[Assignment] Would you retype all of these records exactly?
Records provided section start
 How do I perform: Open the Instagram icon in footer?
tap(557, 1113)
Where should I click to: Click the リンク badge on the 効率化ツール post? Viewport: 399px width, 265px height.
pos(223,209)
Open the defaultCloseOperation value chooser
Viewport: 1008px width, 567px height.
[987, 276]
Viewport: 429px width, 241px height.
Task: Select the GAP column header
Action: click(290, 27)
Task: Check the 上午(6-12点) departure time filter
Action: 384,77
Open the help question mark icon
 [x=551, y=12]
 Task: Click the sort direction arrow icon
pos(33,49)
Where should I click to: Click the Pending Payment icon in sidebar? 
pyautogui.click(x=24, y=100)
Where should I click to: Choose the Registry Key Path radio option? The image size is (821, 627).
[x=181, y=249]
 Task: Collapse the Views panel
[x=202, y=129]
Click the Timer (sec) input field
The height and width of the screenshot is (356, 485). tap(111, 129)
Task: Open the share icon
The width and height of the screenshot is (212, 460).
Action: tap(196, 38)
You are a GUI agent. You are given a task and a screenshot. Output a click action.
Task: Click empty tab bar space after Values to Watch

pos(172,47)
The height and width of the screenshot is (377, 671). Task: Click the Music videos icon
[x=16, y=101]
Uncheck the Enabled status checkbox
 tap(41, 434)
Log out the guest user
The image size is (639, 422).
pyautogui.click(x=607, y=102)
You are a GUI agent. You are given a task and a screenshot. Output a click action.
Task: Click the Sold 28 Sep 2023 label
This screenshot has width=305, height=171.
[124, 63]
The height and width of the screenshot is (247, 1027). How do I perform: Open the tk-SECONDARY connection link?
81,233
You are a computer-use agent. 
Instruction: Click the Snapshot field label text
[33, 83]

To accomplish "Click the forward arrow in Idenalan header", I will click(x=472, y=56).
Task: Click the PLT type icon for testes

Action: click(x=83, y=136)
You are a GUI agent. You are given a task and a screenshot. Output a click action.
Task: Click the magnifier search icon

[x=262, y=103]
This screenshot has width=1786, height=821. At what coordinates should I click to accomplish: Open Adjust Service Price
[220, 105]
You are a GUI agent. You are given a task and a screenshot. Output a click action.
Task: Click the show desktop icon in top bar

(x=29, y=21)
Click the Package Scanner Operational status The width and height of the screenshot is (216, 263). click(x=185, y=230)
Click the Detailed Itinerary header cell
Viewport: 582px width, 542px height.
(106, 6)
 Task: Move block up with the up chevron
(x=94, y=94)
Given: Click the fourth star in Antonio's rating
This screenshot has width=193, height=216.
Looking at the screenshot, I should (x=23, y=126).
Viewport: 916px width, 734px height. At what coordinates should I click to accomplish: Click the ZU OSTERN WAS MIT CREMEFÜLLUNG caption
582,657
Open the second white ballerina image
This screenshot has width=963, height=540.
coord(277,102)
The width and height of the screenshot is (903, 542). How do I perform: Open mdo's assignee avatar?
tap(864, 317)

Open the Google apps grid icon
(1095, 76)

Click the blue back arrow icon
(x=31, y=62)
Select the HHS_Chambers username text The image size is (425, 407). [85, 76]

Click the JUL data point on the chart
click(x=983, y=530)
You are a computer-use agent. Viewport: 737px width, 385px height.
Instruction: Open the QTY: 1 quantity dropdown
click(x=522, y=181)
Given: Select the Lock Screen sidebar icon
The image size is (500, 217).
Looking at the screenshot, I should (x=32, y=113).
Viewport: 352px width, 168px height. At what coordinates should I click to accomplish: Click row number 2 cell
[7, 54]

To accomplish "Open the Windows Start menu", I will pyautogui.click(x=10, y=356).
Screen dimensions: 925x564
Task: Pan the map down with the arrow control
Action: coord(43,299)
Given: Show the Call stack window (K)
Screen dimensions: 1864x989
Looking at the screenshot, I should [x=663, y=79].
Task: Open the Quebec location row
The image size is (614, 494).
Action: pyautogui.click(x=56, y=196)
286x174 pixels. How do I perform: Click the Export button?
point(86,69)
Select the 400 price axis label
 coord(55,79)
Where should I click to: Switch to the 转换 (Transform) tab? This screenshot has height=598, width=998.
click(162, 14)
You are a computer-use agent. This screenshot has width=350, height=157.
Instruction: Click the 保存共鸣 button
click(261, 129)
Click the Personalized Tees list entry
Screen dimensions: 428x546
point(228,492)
Records provided section end
[Solved problem]
 How do I perform: Open the Instagram icon in footer?
tap(557, 1113)
Where should I click to: Click the リンク badge on the 効率化ツール post? Viewport: 399px width, 265px height.
pos(223,209)
Open the defaultCloseOperation value chooser
Viewport: 1008px width, 567px height.
[987, 276]
Viewport: 429px width, 241px height.
Task: Select the GAP column header
Action: click(290, 27)
Task: Check the 上午(6-12点) departure time filter
Action: 384,77
Open the help question mark icon
 [x=551, y=12]
 Task: Click the sort direction arrow icon
pos(33,49)
Where should I click to: Click the Pending Payment icon in sidebar? 
pyautogui.click(x=24, y=100)
Where should I click to: Choose the Registry Key Path radio option? The image size is (821, 627).
[x=181, y=249]
 Task: Collapse the Views panel
[x=202, y=129]
Click the Timer (sec) input field
The height and width of the screenshot is (356, 485). tap(111, 129)
Task: Open the share icon
The width and height of the screenshot is (212, 460).
Action: tap(196, 38)
You are a GUI agent. You are given a task and a screenshot. Output a click action.
Task: Click empty tab bar space after Values to Watch

pos(172,47)
The height and width of the screenshot is (377, 671). Task: Click the Music videos icon
[x=16, y=101]
Uncheck the Enabled status checkbox
 tap(41, 434)
Log out the guest user
The image size is (639, 422).
pyautogui.click(x=607, y=102)
You are a GUI agent. You are given a task and a screenshot. Output a click action.
Task: Click the Sold 28 Sep 2023 label
This screenshot has width=305, height=171.
[124, 63]
The height and width of the screenshot is (247, 1027). How do I perform: Open the tk-SECONDARY connection link?
81,233
You are a computer-use agent. 
Instruction: Click the Snapshot field label text
[33, 83]

To accomplish "Click the forward arrow in Idenalan header", I will click(x=472, y=56).
Task: Click the PLT type icon for testes

Action: click(x=83, y=136)
You are a GUI agent. You are given a task and a screenshot. Output a click action.
Task: Click the magnifier search icon

[x=262, y=103]
This screenshot has width=1786, height=821. At what coordinates should I click to accomplish: Open Adjust Service Price
[220, 105]
You are a GUI agent. You are given a task and a screenshot. Output a click action.
Task: Click the show desktop icon in top bar

(x=29, y=21)
Click the Package Scanner Operational status The width and height of the screenshot is (216, 263). click(x=185, y=230)
Click the Detailed Itinerary header cell
Viewport: 582px width, 542px height.
(106, 6)
 Task: Move block up with the up chevron
(x=94, y=94)
Given: Click the fourth star in Antonio's rating
This screenshot has width=193, height=216.
Looking at the screenshot, I should (x=23, y=126).
Viewport: 916px width, 734px height. At what coordinates should I click to accomplish: Click the ZU OSTERN WAS MIT CREMEFÜLLUNG caption
582,657
Open the second white ballerina image
This screenshot has width=963, height=540.
coord(277,102)
The width and height of the screenshot is (903, 542). How do I perform: Open mdo's assignee avatar?
tap(864, 317)

Open the Google apps grid icon
(1095, 76)

Click the blue back arrow icon
(x=31, y=62)
Select the HHS_Chambers username text The image size is (425, 407). [85, 76]

Click the JUL data point on the chart
click(x=983, y=530)
You are a computer-use agent. Viewport: 737px width, 385px height.
Instruction: Open the QTY: 1 quantity dropdown
click(x=522, y=181)
Given: Select the Lock Screen sidebar icon
The image size is (500, 217).
Looking at the screenshot, I should (x=32, y=113).
Viewport: 352px width, 168px height. At what coordinates should I click to accomplish: Click row number 2 cell
[7, 54]

To accomplish "Open the Windows Start menu", I will pyautogui.click(x=10, y=356).
Screen dimensions: 925x564
Task: Pan the map down with the arrow control
Action: coord(43,299)
Given: Show the Call stack window (K)
Screen dimensions: 1864x989
Looking at the screenshot, I should [x=663, y=79].
Task: Open the Quebec location row
The image size is (614, 494).
Action: pyautogui.click(x=56, y=196)
286x174 pixels. How do I perform: Click the Export button?
point(86,69)
Select the 400 price axis label
 coord(55,79)
Where should I click to: Switch to the 转换 (Transform) tab? This screenshot has height=598, width=998.
click(162, 14)
You are a computer-use agent. This screenshot has width=350, height=157.
Instruction: Click the 保存共鸣 button
click(261, 129)
Click the Personalized Tees list entry
Screen dimensions: 428x546
point(228,492)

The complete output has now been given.